The contents of confidential fields can be read using the -s|--password command line option to recsel. When used, any selected record containing encrypted fields will try to decrypt them with the given password. If the operation succeeds then the output will include the unencrypted data. Otherwise the ASCII-encoded encrypted data will be emitted.
If recsel is invoked interactively and no password is specified with -s, the user will be asked for a password in case one is needed. No echo of the password will appear in the screen. The provided password will be used to decrypt all confidential fields as if it was specified with -s.
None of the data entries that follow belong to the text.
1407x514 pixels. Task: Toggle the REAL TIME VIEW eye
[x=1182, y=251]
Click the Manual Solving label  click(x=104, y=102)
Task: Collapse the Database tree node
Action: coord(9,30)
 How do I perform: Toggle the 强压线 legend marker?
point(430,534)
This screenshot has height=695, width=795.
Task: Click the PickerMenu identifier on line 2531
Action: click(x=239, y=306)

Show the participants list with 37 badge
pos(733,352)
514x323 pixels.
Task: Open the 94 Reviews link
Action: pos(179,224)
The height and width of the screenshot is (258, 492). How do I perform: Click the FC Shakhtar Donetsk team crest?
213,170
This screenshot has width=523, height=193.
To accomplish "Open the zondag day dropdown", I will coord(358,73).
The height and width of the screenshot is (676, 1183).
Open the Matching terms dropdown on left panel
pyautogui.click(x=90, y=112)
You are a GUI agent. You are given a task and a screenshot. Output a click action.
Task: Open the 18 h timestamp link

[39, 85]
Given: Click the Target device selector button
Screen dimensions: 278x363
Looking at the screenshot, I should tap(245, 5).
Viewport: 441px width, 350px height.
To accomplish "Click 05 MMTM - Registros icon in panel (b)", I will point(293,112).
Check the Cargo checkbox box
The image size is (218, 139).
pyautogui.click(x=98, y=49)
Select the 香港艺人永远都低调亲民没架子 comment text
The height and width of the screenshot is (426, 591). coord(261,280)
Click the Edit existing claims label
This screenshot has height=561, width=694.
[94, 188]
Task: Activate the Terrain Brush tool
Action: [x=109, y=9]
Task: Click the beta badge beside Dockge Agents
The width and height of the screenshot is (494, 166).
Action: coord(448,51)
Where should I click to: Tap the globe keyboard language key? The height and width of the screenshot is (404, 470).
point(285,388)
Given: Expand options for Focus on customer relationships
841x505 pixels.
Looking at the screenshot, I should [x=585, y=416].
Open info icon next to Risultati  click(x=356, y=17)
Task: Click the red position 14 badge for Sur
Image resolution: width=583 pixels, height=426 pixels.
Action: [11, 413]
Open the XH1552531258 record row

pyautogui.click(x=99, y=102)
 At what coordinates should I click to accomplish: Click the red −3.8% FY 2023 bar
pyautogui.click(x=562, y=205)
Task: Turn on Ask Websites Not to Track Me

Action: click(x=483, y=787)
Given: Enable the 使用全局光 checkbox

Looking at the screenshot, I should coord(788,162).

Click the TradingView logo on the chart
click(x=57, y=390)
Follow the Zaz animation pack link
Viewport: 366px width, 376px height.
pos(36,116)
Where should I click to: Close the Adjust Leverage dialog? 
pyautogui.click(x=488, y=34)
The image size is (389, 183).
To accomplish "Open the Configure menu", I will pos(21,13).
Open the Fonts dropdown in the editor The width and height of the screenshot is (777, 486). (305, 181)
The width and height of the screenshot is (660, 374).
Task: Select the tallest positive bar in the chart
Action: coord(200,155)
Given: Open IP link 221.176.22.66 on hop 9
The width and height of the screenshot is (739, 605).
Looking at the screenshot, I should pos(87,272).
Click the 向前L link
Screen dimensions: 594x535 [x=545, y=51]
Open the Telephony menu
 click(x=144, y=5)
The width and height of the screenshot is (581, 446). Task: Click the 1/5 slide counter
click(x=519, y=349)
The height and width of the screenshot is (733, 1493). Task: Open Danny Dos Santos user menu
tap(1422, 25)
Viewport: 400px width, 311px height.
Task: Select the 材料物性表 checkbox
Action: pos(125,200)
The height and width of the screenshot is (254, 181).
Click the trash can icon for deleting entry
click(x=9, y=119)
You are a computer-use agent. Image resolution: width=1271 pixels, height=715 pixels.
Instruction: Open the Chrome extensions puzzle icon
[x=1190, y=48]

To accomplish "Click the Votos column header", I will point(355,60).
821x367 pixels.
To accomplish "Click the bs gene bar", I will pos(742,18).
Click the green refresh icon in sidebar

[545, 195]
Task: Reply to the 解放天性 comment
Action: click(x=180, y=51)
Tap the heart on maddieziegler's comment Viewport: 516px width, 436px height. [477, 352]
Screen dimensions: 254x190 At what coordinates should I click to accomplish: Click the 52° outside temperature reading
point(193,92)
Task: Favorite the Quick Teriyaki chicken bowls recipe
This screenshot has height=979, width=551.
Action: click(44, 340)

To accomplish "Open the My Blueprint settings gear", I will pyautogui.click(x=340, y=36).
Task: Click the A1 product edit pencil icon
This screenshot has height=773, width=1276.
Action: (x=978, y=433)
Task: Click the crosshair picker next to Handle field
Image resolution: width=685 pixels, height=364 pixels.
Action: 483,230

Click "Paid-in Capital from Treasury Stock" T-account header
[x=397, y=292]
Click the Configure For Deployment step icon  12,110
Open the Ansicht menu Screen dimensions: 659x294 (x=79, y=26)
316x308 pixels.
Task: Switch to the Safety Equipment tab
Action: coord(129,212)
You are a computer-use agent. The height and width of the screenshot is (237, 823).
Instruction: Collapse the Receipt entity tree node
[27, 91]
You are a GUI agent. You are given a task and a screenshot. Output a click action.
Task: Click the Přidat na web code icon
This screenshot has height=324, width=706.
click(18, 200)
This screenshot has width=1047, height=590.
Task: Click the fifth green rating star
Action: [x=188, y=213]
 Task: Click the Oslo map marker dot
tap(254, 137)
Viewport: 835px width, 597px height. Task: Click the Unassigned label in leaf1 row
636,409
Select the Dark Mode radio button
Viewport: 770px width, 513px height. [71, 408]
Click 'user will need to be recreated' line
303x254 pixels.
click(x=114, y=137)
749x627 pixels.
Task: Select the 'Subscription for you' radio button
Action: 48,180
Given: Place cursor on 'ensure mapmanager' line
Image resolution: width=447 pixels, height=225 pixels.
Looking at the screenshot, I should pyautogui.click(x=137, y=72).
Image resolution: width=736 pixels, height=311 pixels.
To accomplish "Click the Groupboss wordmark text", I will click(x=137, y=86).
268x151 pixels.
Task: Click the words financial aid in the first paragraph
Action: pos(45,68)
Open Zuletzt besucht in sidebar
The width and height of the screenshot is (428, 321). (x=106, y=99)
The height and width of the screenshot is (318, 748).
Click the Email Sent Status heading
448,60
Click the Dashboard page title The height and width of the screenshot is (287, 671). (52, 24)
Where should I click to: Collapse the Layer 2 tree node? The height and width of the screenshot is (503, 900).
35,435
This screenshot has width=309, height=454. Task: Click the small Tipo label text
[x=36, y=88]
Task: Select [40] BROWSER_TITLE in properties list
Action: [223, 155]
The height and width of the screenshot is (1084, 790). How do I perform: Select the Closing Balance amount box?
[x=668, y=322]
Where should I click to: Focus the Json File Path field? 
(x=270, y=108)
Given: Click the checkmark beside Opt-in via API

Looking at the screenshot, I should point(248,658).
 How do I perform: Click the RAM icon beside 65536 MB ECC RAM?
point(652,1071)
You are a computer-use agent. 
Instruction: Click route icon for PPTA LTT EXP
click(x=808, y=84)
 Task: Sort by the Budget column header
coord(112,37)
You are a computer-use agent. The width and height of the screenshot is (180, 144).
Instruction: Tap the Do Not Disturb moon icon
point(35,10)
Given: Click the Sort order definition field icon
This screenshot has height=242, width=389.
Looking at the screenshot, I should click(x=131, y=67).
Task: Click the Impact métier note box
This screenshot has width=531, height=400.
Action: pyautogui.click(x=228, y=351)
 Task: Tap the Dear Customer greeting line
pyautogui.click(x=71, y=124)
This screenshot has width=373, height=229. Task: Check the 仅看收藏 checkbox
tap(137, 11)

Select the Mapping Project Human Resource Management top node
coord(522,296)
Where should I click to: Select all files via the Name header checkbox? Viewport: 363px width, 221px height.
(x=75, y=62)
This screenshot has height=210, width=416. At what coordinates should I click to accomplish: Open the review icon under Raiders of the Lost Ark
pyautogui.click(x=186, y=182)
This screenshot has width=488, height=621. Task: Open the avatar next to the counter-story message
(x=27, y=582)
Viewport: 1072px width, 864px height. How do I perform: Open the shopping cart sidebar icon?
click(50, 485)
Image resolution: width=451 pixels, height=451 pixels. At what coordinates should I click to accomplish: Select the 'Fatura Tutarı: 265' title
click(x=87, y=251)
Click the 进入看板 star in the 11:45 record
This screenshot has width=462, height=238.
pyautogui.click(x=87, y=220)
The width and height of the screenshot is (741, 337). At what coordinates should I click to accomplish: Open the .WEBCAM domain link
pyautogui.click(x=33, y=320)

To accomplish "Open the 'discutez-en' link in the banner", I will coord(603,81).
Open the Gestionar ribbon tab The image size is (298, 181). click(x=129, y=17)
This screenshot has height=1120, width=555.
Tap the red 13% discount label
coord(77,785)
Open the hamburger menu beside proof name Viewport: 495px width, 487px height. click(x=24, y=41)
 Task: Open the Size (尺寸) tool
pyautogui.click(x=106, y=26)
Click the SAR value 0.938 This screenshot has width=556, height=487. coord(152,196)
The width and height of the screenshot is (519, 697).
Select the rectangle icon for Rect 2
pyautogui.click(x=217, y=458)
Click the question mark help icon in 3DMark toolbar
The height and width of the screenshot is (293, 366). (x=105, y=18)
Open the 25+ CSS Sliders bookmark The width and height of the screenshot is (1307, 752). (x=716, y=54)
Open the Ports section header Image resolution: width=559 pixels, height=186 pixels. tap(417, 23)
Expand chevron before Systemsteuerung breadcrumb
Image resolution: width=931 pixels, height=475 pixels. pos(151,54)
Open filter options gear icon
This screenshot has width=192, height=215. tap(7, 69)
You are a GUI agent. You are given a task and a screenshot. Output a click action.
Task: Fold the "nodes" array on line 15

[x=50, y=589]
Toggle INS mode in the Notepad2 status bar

For example, consider the following database storing information about the user accounts of some online service. Each entry stores a login, a full name, email and a password. The password is declared as confidential:
%rec: Account %key: Login %confidential: Password Login: foo Name: Mr. Foo Email: firstname.lastname@example.org Password: encrypted-AAABBBCCCDDD Login: bar Name: Ms. Bar Email: email@example.com Password: encrypted-XXXYYYZZZUUU
If we use recsel to get a list of records of type
Account without specifying a password, or if the wrong password
was specified in interactive mode, then we would get the following
output with the encrypted values:
$ cat accounts.rec | recsel -t Account -p Login,Password Login: foo Password: encrypted-AAABBBCCCDDD Login: bar Password: encrypted-XXXYYYZZZUUU
If we specify a password and both entries were encrypted using that password, we would get the unencrypted values:
$ recsel -t Account -s secret -p Login,Password accounts.rec Login: foo Password: foosecret Login: bar Password: barsecret
Note that nothing prevents to have confidential fields encrypted with different passwords. As discussed in see %confidential this can be useful to implement several “levels” of security. For example, we may have an entry in our database with data about the account of the administrator of the online service. In that case we could want to store the password associated with that account using a differentiated password. In that case the output of the last command would have been:
$ recsel -t Account -s secret -p Login,Password accounts.rec Login: foo Password: foosecret Login: bar Password: barsecret Login: admin Password: encrypted-TTTVVVBBBNNN
We would need to invoke recsel with the password used to encrypt the admin entry in order to read it back unencrypted.